- Education: Northwestern University
- Occupation: Businessman
- Employer: ConantLeadership
- Known for: Leadership at Campbell Soup Company

= Douglas Conant =

American businessman

Douglas Conant is an American businessman who was President and CEO of the Campbell Soup Company until July 31, 2011. Longtime protégé Denise Morrison, who worked for him at Nabisco as well as Campbell's, succeeded him as CEO.

== Education ==
A native of Chicago, Conant earned his BA degree from Northwestern University and his MBA from the JL Kellogg School of Management at Northwestern.

== Business experience ==
Conant worked for General Mills and Kraft Foods. He was President of Nabisco for five years prior to joining Campbell. While at Campbell, Conant led a highly successful turnaround following the layoff of much of the management team.

Under his leadership, Campbell reversed a decline in market value, improved its financial profile and enhanced its diversity and inclusion practices.

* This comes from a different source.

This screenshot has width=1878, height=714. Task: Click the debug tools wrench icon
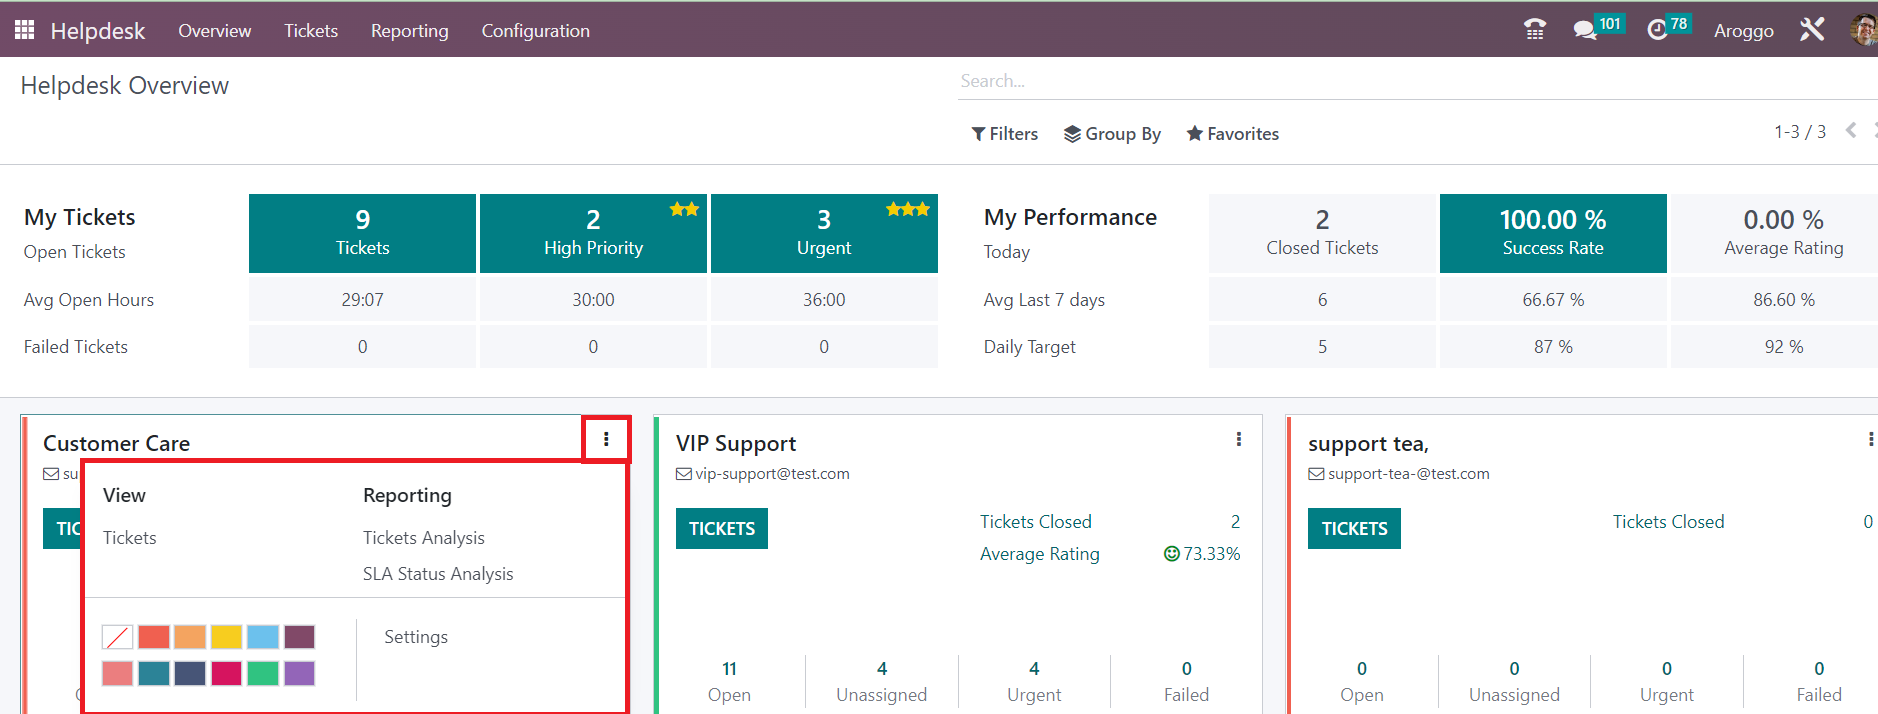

Conant was the chairman of Avon Products from 2013–2016. He founded ConantLeadership (a growing community of people dedicated to improving the quality of leadership in the 21st century) in 2011 and continues as CEO.

== Publications ==
He is co-author of TouchPoints: Creating Powerful Leadership Connections in the Smallest of Moments and writes a column for . His second book, The Blueprint: 6 Practical Steps to Lift Your Leadership to New Heights will be published in March 2020 by Wiley.